- TASK DIRECTIONS
Work through the listing below and give again exactly the lines from the one with "This screenshot has width=514, height=420." to the one with "Given: Select the red Belias point at 120", both ends included. All other lines and all pictures stay out.

DATA FOR THIS TASK Start Marker

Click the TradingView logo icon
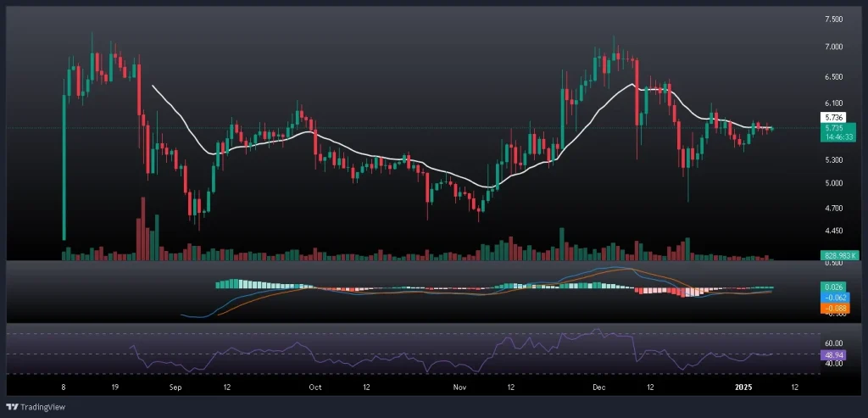This screenshot has height=418, width=868. coord(13,405)
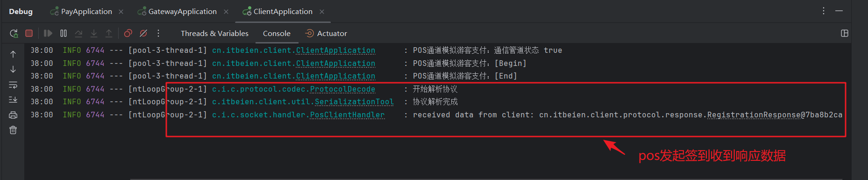Click the Step Over icon
The width and height of the screenshot is (868, 180).
click(78, 33)
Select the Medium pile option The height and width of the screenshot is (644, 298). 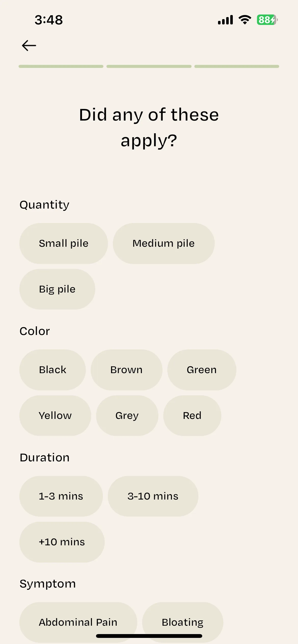click(164, 243)
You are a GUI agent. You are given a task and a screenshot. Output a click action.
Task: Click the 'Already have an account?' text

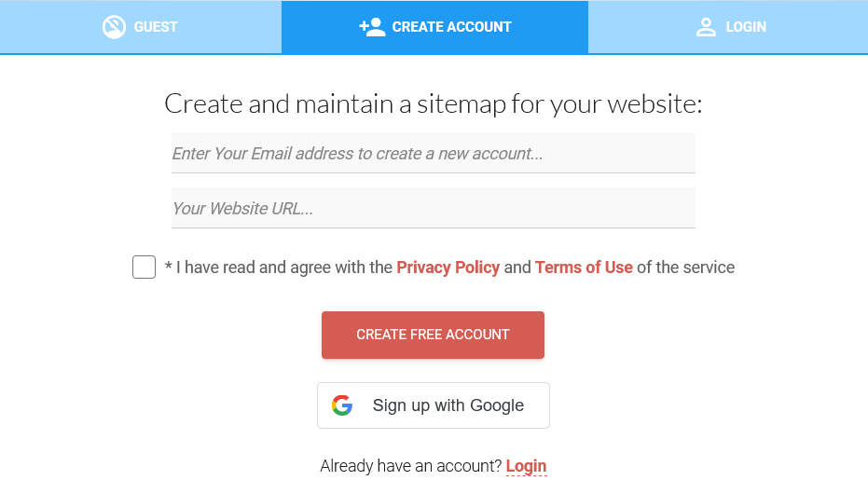[x=410, y=466]
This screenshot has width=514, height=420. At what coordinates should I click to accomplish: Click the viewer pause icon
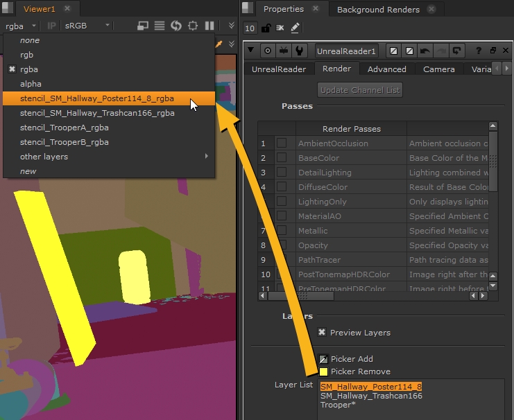pos(209,26)
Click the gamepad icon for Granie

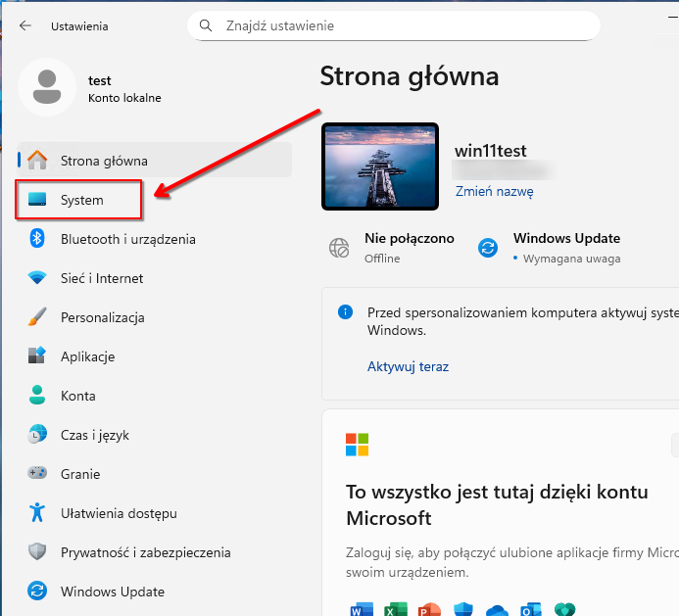(x=37, y=474)
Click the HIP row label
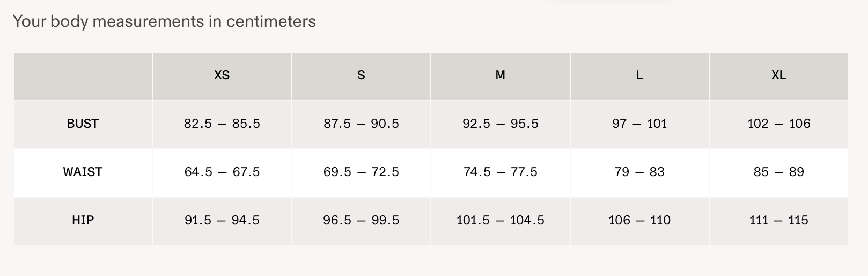This screenshot has width=868, height=276. (83, 221)
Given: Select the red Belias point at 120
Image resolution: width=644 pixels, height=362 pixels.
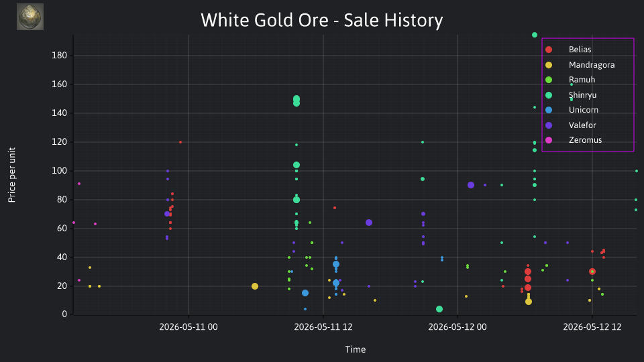Looking at the screenshot, I should tap(180, 142).
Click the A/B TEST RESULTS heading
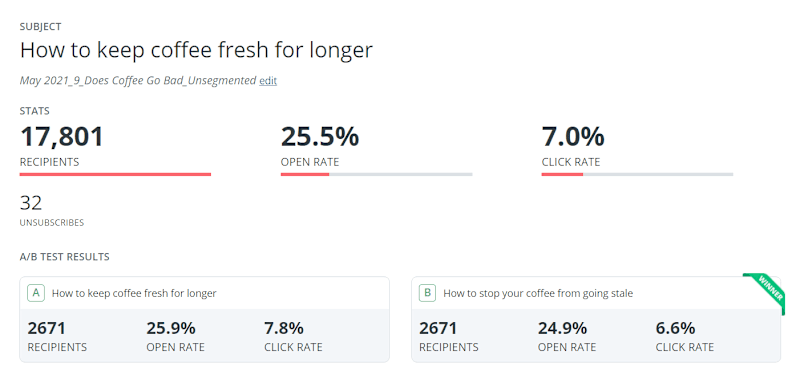 tap(65, 257)
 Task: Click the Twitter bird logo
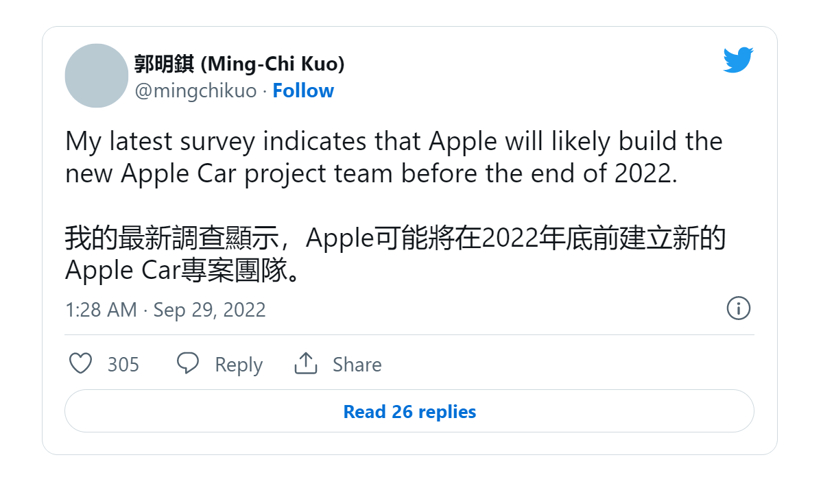click(738, 60)
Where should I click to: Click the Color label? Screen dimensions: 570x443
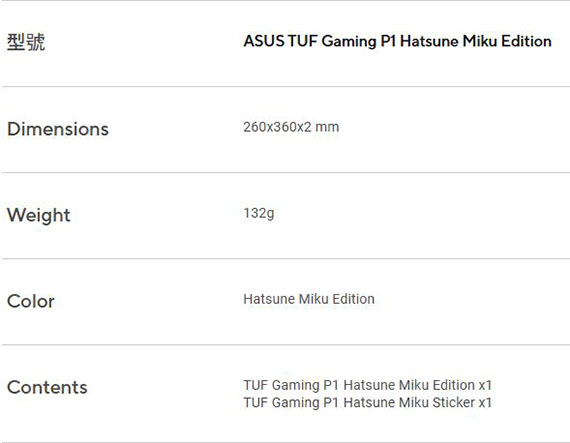click(31, 301)
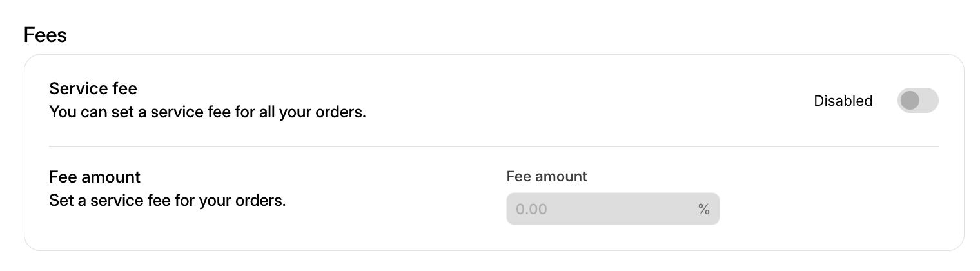Click the empty area between description and Disabled label

(x=580, y=101)
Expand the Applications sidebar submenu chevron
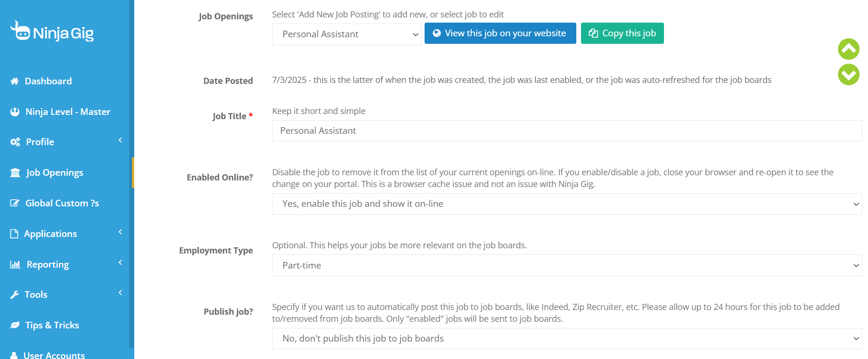This screenshot has width=868, height=359. point(120,232)
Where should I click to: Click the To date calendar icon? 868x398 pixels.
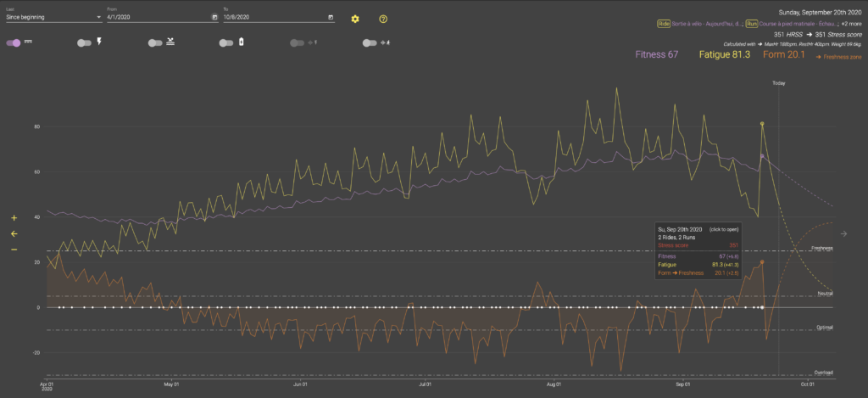tap(331, 17)
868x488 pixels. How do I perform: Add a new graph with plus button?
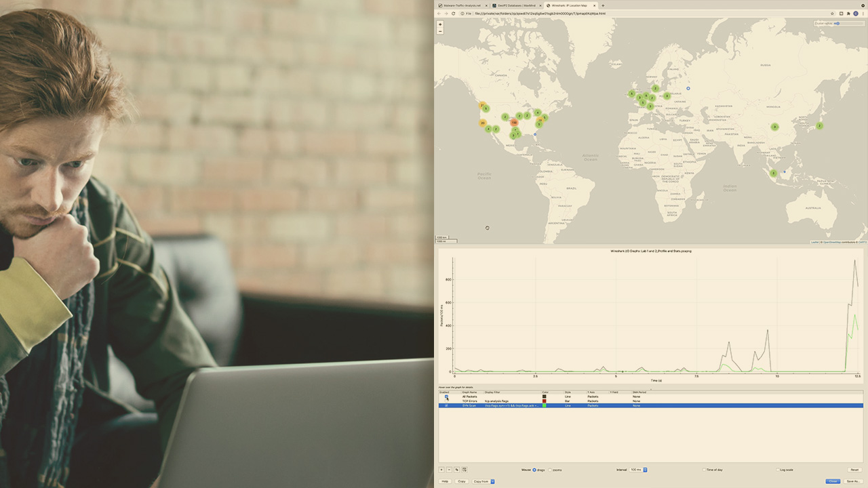tap(441, 469)
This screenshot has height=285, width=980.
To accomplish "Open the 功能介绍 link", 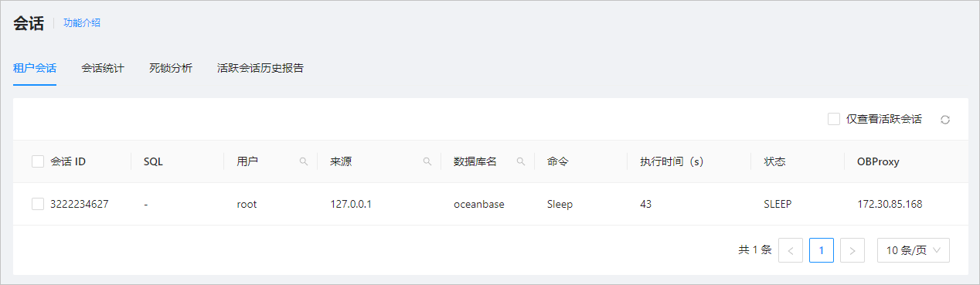I will (x=82, y=22).
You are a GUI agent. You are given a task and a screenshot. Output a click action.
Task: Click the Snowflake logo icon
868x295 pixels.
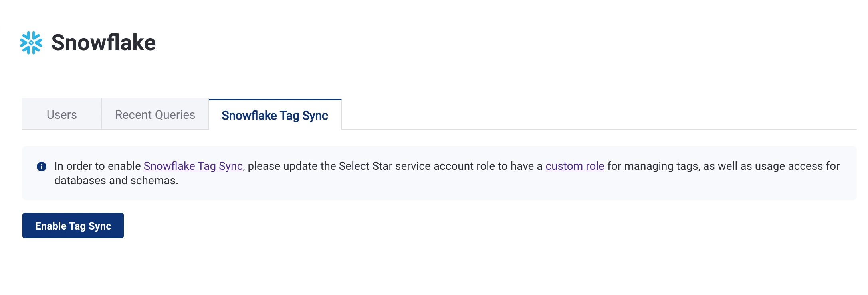pyautogui.click(x=31, y=43)
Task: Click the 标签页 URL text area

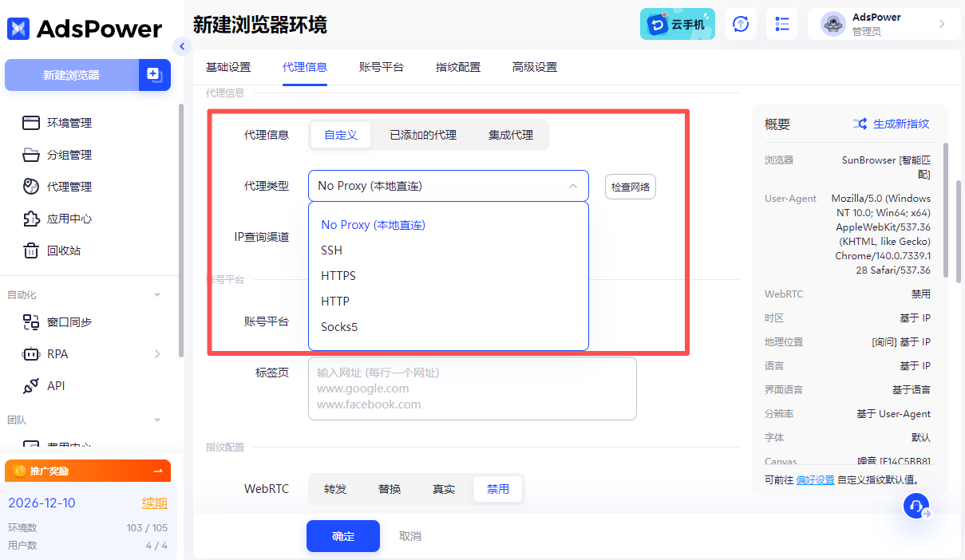Action: tap(472, 388)
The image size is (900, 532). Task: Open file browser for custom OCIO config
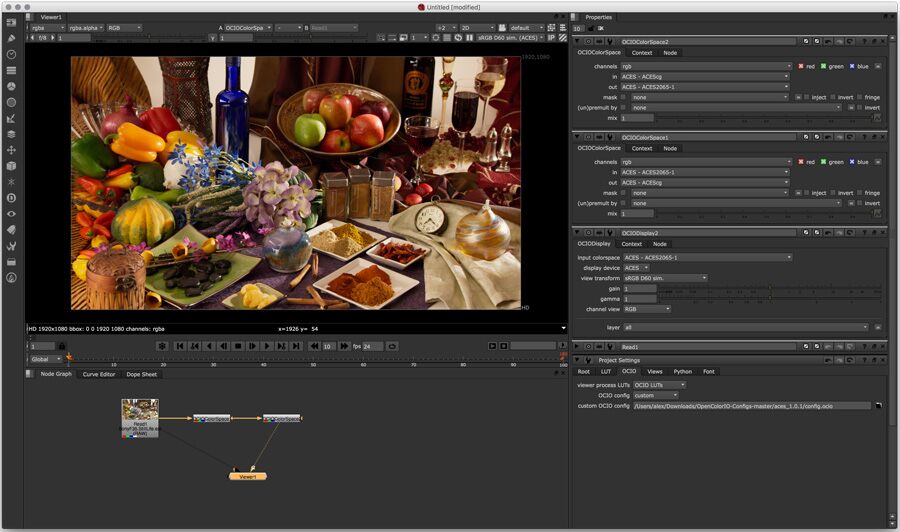tap(877, 406)
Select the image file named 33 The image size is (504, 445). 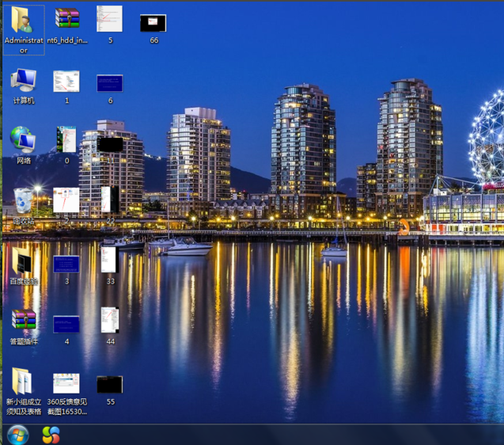pyautogui.click(x=109, y=260)

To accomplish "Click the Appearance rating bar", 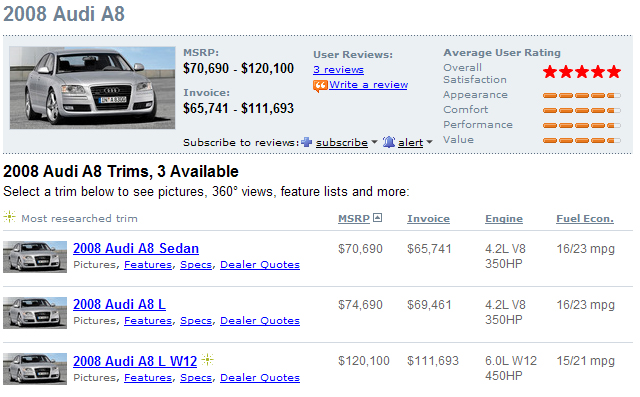I will tap(582, 95).
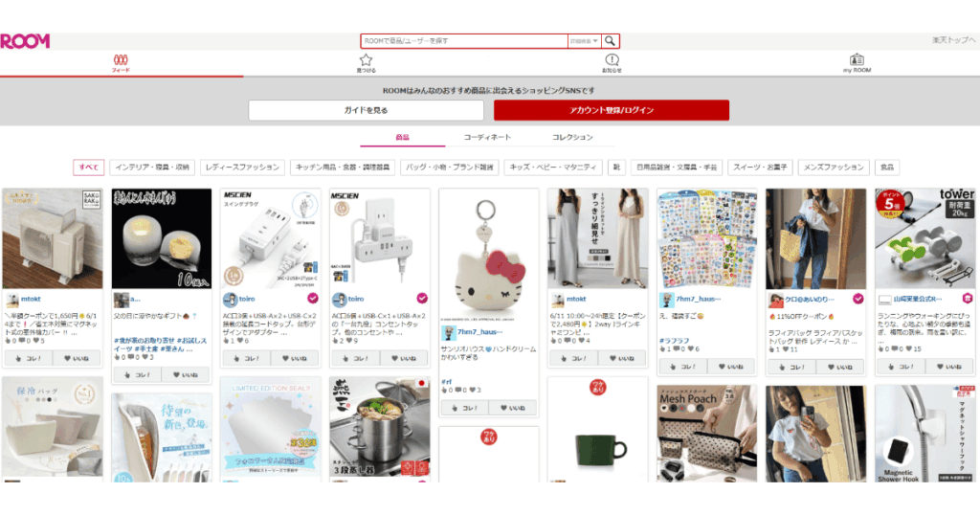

DATA FOR THIS TASK End Marker

- YOUR SOLUTION
This screenshot has width=514, height=420. At what coordinates should I click to accomplish: Click the viewer pause icon
pos(209,26)
Click the gamepad icon for Granie

(x=37, y=474)
Click the HIP row label
This screenshot has width=868, height=276. (83, 221)
Given: Select the red Belias point at 120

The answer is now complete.